> _Text for analysis_:

········

P.S. if there is any config details you woudl like to see, pelase let me know.


Code:
arc_summary
------------------------------------------------------------------------
ZFS Subsystem Report                            Mon Oct 18 14:27:22 2021
Linux 5.4.140-1-pve                                   2.0.5-pve1~bpo10+1
Machine: pve01 (x86_64)                               2.0.5-pve1~bpo10+1


ARC status:                                                      HEALTHY
        Memory throttle count:                                         0


ARC size (current):                                   100.0 %   43.2 GiB
        Target size (adaptive):                       100.0 %   43.2 GiB
        Min size (hard limit):                          6.2 %    2.7 GiB
        Max size (high water):                           16:1   43.2 GiB
        Most Frequently Used (MFU) cache size:         68.5 %   20.8 GiB
        Most Recently Used (MRU) cache size:           31.5 %    9.6 GiB
        Metadata cache size (hard limit):              75.0 %   32.4 GiB
        Metadata cache size (current):                 47.6 %   15.4 GiB
        Dnode cache size (hard limit):                 10.0 %    3.2 GiB
        Dnode cache size (current):                     0.7 %   22.7 MiB
 
ZFS will use up to 50% of RAM for it's ARC if it is available. It might be a bit slow freeing it up again if other processes need it. This is when limiting the ARC size can be useful, if adding more RAM is not an option.

Swap is much more than just an extension to RAM, see https://chrisdown.name/2018/01/02/in-defence-of-swap.html
But it is not necessary to have any swap. If you run out of memory, a few more GB of swap usually won't save you.

An L2ARC (cache device) can actually be counterproductive regarding RAM usage, especially if you are already low on memory. ZFS now also needs to keep that additional index for it in memory. I would try it without it and see how the system behaves.

You mentioned memory ballooning. How over provisioned is your system if you calculate the max possible RAM that each VM could take if it actually needed it all?

Your setup overall is quite complicated with many knobs and dials that can cause unexpected behavior. I would give it a try to run it without swap and zram and without the L2ARC (cache vdev). Then all that needs RAM is the system itself (OS, ZFS) plus the VMs. That should make it quite a bit simpler. If you can avoid memory ballooning, even better. Everything that is over provisioned can become a problem if enough VMs need their over provisioned resources.
 
ZFS will use up to 50% of RAM for it's ARC if it is available. It might be a bit slow freeing it up again if other processes need it. This is when limiting the ARC size can be useful, if adding more RAM is not an option.

Swap is much more than just an extension to RAM, see https://chrisdown.name/2018/01/02/in-defence-of-swap.html
But it is not necessary to have any swap. If you run out of memory, a few more GB of swap usually won't save you.

An L2ARC (cache device) can actually be counterproductive regarding RAM usage, especially if you are already low on memory. ZFS now also needs to keep that additional index for it in memory. I would try it without it and see how the system behaves.

You mentioned memory ballooning. How over provisioned is your system if you calculate the max possible RAM that each VM could take if it actually needed it all?

········

> _Data section_:
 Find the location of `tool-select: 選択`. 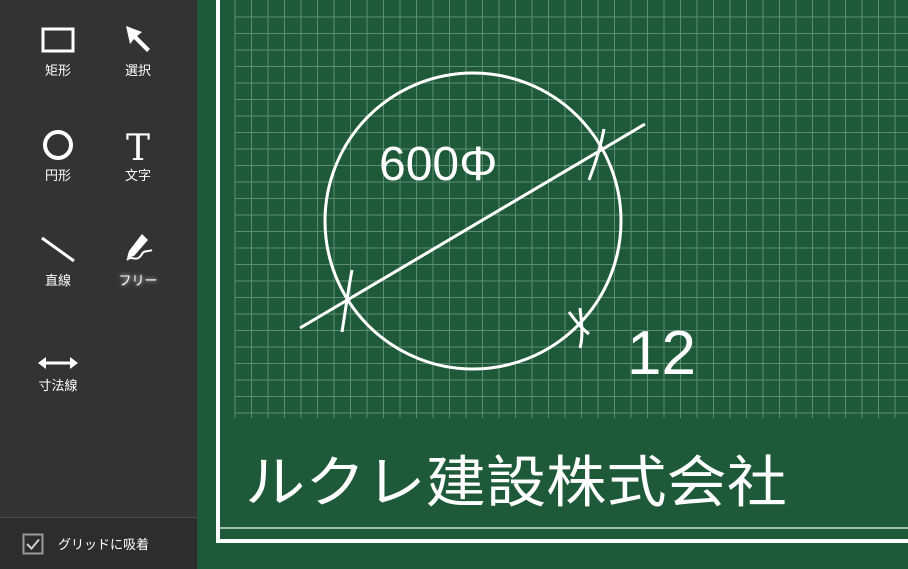

tool-select: 選択 is located at coordinates (138, 50).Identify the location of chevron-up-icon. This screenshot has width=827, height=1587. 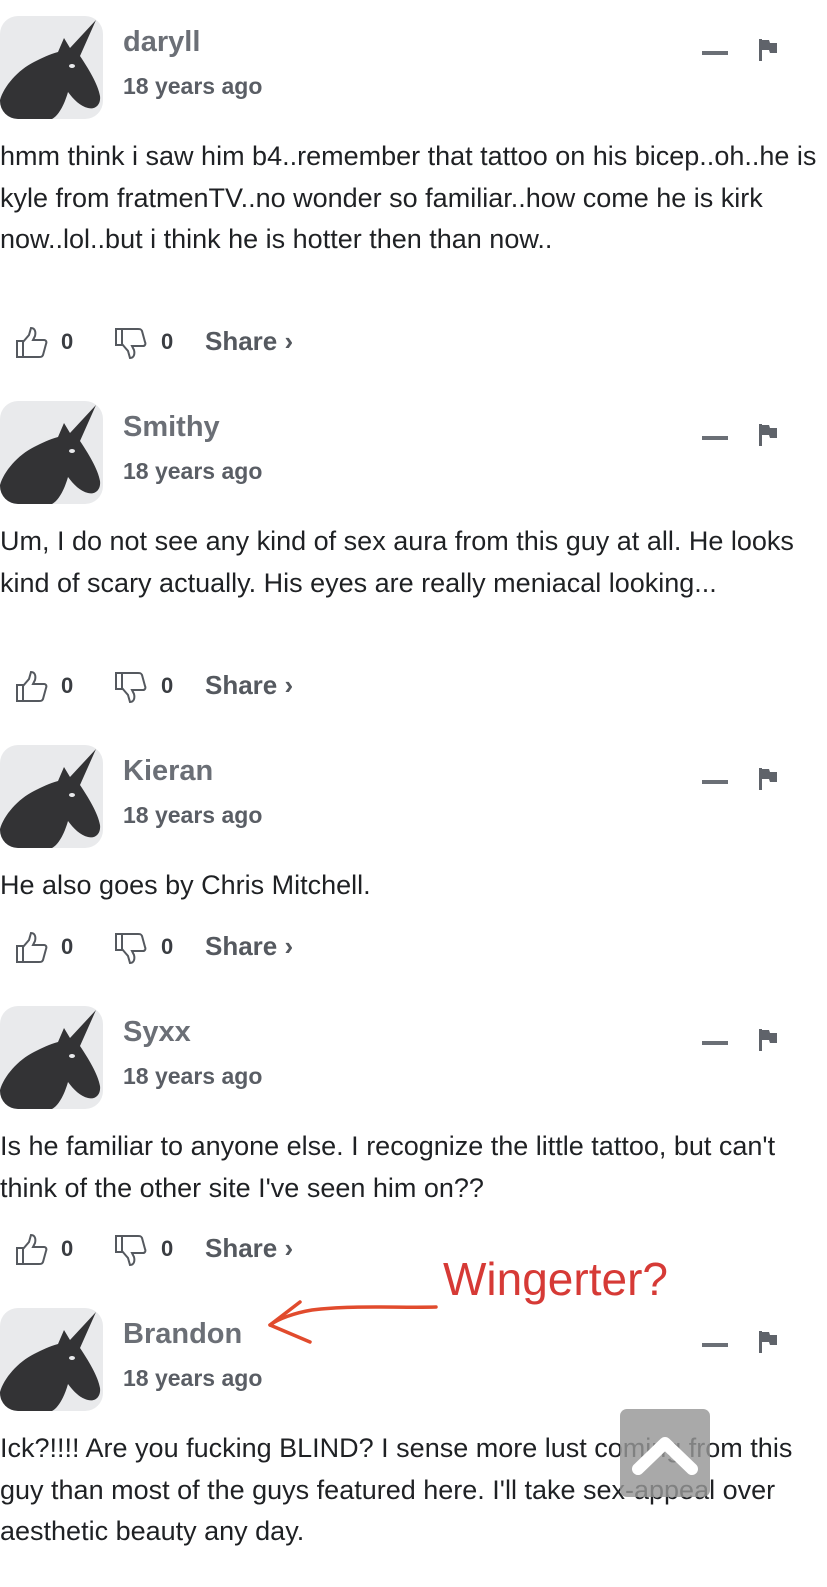
(665, 1456).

········

> _Task requirements_:
- A) Answer these questions from the ZFS memory excerpt:
(i) What current ARC size does the arc_summary output report?
(ii) Up to what share of RAM will ZFS use for its ARC if it is available?
(iii) What must ZFS also keep in memory when an L2ARC is used?
- B) Please rewrite the paragraph of the ZFS memory excerpt that begins "Your setup overall is quite complicated" as a short list, keeping its main facts.
- C) Write out the ZFS memory excerpt from "Your setup overall" to "over provisioned resources.", substituting "rather complex" for "quite complicated".
The listing above stands apart from the ZFS memory excerpt.

> _Answers to the exercise_:
- A)
(i) 43.2 GiB
(ii) Up to 50%
(iii) The additional index for the L2ARC

- B)
- The setup has many knobs and dials that can cause unexpected behavior.
- Try running it without swap, zram, and the L2ARC (cache vdev).
- Then only the system itself (OS, ZFS) and the VMs need RAM, which makes things simpler.
- Avoiding memory ballooning is even better.
- Anything over provisioned can become a problem if enough VMs need their over provisioned resources.

- C)
Your setup overall is rather complex with many knobs and dials that can cause unexpected behavior. I would give it a try to run it without swap and zram and without the L2ARC (cache vdev). Then all that needs RAM is the system itself (OS, ZFS) plus the VMs. That should make it quite a bit simpler. If you can avoid memory ballooning, even better. Everything that is over provisioned can become a problem if enough VMs need their over provisioned resources.